Wednesday, August 04, 2004

technology. how amazing this thing can be. and how screwed up it can be at times too. on the island. as usual. 38 more working days. wanted to say the isolated island. guess its not that isolated anyway. i still can blog here so no that bad. but of course i would rather have my laptop instead.

got some raid yesterday. wonder what was it for. just what is wrong with having a camera or even a camera phone??? are they afraid that we would take pictures of those crabs on shoulders sleeping? if not then what? i mean we are all nsf and on this island where weve got nothing but tons of recruits. what can we take. botak heads? darn. hate this. searching for stuff like burn cds and stuff. dont tell me all those ppl who are doing the raid dont possess them. purposely stayed in the mess to avoid them all. to prove the point that it isnt fair as some would not be checked at all. wonder if they check those up there at HQ sitting in their office.

another week is going to go by. field camp coming. everytime after field camp it just feel like the batch has ended. wonder why. maybe its because the so called most shiong part is over. but who cares. my last anyway. realise am forgetting a lot of stuff. too many to mention. should have suggest that my position would need a personal secretary. and also realised that i have been doing a lot of my clerks' job. darn. come what may.

feel that a lot of shit is coming. and once these are all over its over. you know how ppl always say how time flies. and we are like ah dont give me that crap. but really. how time flies. not trying to be chessy or anything. remember just comissioning and posted here. those slacking days. and now am taking my last batch. ha. when you are at the end, you look back and ponder, wasnt that like just yesterday?

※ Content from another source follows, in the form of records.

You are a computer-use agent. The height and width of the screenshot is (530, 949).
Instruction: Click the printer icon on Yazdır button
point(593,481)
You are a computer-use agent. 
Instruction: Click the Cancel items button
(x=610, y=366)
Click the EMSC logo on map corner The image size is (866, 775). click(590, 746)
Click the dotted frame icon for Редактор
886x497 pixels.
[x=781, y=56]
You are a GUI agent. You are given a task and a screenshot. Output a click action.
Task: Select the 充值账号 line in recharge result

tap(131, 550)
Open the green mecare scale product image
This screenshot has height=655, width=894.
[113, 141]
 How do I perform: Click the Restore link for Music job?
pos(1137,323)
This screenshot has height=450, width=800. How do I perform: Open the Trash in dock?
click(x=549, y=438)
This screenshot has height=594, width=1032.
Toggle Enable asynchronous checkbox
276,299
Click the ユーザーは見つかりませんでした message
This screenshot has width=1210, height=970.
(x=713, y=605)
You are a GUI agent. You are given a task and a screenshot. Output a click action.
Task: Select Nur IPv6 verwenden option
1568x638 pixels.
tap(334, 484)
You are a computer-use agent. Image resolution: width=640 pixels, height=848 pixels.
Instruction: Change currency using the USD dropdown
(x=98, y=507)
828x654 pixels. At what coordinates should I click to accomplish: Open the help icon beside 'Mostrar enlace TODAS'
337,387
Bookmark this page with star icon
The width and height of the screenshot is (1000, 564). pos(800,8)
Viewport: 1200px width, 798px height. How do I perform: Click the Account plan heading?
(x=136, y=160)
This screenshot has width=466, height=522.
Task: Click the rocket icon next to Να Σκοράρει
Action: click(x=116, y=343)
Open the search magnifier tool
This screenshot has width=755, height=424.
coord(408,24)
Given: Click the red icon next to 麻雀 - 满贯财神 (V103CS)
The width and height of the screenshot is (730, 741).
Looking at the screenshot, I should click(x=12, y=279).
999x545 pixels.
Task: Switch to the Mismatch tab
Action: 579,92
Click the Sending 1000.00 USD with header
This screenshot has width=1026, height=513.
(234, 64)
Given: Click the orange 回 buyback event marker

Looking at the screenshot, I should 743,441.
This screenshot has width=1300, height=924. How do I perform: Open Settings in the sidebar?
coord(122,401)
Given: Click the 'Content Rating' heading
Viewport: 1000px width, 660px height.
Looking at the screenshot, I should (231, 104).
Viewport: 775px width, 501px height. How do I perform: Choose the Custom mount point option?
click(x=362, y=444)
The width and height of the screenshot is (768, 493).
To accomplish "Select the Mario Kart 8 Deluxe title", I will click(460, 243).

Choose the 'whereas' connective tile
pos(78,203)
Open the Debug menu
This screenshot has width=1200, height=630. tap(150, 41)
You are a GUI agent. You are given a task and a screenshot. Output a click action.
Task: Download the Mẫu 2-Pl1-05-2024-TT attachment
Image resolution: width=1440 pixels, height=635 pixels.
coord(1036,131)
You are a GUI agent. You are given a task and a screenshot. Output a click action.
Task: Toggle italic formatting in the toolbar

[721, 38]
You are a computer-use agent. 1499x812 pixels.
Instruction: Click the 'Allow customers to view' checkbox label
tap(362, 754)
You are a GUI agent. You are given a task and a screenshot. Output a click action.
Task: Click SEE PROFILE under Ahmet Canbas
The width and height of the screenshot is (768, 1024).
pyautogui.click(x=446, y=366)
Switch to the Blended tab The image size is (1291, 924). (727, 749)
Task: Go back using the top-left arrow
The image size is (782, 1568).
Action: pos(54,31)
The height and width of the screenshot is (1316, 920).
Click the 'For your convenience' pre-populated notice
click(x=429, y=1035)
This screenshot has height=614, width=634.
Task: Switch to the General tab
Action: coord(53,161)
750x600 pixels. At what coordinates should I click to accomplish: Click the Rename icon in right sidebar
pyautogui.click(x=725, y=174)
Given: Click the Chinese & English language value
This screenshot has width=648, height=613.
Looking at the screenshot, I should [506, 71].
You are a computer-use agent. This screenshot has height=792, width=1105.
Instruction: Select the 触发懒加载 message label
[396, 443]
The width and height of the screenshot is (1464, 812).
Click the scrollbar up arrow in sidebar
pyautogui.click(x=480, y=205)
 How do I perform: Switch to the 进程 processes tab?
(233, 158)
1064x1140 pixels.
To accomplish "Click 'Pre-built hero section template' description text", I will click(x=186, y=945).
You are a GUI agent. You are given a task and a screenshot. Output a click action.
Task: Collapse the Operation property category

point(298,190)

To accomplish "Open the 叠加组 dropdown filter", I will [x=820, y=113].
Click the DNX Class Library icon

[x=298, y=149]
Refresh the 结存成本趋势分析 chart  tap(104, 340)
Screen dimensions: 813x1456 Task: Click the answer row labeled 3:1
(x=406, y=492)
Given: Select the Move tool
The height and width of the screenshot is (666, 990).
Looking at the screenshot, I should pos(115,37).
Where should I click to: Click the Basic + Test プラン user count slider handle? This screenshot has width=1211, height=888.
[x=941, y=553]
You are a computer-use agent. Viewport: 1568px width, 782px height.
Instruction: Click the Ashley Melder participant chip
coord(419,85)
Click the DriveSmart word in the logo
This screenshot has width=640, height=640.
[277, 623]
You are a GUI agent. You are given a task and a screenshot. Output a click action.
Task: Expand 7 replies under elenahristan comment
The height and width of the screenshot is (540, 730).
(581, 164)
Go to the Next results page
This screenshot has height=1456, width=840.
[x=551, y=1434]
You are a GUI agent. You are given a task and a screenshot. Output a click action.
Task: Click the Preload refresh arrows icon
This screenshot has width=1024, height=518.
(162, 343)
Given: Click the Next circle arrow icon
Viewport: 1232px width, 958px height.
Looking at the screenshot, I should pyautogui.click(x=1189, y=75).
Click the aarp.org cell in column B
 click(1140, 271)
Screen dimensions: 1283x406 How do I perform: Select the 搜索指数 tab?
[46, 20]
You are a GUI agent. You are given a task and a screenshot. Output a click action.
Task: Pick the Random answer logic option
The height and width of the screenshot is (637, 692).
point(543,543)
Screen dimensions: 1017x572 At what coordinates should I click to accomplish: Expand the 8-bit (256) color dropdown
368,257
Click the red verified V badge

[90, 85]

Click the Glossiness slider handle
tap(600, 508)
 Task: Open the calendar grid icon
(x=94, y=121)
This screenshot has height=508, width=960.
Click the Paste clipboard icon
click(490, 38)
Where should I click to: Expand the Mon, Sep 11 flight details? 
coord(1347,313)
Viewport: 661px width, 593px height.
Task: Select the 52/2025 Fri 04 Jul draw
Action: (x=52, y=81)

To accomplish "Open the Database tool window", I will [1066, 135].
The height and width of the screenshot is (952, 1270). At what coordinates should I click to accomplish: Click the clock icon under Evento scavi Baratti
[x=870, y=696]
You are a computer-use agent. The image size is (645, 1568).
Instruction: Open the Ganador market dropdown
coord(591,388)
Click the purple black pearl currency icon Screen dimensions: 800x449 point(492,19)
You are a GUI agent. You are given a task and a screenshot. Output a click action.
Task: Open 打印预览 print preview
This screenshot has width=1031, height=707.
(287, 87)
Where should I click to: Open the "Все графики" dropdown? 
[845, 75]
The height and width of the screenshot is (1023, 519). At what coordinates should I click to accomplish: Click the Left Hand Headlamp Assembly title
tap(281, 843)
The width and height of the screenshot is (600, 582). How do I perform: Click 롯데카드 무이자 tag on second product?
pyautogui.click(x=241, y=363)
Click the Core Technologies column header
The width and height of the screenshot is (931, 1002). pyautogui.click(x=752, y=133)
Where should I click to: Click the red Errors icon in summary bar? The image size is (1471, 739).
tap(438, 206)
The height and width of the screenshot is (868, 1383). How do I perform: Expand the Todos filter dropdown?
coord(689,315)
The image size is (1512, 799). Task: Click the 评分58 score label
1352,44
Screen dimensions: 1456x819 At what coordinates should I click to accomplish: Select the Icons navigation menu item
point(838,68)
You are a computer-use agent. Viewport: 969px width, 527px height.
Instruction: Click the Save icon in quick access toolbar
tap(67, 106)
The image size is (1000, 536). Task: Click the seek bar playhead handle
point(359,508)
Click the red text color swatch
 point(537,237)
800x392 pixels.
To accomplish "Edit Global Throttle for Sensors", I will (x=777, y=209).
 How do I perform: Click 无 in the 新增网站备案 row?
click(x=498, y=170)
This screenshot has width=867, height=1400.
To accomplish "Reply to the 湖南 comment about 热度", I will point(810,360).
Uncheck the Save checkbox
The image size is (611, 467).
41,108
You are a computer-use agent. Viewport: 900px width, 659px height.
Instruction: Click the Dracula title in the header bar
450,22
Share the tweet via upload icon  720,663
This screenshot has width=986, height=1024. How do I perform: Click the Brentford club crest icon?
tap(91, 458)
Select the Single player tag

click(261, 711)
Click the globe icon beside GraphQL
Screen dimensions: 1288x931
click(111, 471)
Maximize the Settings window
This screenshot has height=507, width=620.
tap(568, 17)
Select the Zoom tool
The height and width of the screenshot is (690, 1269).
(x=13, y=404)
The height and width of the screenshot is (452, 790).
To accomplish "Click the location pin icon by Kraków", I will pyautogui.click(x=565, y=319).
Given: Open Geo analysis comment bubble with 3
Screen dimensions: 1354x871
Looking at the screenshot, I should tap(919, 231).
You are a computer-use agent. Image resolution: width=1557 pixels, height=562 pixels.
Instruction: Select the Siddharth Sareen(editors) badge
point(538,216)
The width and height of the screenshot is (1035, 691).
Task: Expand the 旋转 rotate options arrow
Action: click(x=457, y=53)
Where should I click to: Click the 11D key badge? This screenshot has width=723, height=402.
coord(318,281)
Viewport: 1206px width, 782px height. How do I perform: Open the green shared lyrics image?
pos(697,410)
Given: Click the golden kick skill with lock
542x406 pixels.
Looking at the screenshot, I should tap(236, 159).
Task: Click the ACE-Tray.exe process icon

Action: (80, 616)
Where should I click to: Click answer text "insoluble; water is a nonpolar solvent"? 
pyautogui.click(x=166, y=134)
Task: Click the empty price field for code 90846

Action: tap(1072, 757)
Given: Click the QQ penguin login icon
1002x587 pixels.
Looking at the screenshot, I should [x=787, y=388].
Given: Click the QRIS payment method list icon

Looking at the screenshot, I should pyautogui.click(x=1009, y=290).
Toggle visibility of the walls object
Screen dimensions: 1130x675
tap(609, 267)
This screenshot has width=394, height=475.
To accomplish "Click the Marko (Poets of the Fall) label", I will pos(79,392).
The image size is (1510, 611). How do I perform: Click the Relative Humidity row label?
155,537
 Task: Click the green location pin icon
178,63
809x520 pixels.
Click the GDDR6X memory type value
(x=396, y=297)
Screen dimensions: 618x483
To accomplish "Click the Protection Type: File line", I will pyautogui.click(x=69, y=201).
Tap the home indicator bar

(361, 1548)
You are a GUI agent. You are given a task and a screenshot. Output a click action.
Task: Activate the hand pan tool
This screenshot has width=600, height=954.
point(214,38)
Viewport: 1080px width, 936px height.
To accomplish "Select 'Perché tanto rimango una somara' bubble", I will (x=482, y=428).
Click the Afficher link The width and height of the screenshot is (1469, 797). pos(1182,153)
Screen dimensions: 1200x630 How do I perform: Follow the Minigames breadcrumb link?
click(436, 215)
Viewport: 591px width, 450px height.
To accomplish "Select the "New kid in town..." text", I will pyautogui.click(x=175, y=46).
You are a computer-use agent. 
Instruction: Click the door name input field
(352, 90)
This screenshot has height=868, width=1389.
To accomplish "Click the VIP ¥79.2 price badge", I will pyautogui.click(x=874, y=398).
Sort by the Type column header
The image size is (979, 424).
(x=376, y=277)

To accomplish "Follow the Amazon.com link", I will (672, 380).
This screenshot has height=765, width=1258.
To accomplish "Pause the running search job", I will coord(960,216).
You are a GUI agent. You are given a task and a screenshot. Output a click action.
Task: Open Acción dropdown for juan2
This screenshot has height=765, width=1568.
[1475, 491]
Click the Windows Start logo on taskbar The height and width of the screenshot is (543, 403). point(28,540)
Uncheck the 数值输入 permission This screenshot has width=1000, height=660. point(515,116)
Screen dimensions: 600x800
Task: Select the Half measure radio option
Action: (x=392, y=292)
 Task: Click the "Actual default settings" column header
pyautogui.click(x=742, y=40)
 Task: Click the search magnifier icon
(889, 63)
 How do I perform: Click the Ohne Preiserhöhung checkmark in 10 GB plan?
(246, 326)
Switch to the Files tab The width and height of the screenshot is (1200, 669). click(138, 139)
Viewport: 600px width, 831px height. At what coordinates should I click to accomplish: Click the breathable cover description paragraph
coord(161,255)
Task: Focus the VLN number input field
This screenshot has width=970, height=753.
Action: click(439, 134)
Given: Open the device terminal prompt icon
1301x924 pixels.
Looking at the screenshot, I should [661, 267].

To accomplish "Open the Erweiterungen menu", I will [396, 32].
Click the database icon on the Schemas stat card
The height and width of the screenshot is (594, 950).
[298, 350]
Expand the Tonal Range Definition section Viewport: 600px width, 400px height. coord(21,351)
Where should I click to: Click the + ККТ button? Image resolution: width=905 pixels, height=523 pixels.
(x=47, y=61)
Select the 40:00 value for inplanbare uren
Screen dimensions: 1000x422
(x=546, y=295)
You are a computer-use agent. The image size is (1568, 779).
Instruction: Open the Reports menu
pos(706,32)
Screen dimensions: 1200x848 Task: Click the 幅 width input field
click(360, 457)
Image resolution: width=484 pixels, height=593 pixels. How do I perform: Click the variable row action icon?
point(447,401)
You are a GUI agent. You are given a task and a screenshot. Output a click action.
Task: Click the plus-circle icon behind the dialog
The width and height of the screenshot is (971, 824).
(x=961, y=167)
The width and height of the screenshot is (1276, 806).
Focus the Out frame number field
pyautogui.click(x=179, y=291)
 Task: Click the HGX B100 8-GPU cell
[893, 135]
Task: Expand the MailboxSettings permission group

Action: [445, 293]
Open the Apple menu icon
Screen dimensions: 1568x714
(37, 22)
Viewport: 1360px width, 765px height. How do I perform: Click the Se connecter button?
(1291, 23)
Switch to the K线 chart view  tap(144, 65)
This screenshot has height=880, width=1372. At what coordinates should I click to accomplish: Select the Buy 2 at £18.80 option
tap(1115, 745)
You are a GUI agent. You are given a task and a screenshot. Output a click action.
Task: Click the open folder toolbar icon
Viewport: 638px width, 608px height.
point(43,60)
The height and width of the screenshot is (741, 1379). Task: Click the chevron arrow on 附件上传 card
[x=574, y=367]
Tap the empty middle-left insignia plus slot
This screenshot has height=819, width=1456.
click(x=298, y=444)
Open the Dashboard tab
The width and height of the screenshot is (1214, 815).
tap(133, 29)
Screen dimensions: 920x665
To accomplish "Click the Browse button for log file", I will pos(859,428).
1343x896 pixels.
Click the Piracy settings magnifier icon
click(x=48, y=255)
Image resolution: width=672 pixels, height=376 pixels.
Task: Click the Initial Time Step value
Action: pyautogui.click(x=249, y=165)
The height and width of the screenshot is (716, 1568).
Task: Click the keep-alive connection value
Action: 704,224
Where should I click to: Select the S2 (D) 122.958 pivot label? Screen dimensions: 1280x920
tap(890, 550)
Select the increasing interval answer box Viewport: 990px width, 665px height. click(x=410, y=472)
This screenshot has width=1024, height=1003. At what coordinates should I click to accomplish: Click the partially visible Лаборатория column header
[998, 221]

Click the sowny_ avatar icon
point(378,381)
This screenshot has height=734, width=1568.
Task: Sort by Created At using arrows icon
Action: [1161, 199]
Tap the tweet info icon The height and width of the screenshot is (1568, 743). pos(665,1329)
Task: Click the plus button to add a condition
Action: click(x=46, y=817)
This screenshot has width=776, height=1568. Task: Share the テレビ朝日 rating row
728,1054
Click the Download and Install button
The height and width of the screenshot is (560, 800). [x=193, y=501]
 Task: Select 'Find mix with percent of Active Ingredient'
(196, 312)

i now know for sure am definitely not going into management and stuff as a career. paper job just aint for me. i need my space. to do what i want. to change. to correct. to create. and not to get information and pass them down. i mean, seriously anyone can do that. its just a message passing process. who cant?

hopefully mag can join me over there. now that theres a glimpse of hope that she can. would just not buy the web cam first. keeping my fingers crossed.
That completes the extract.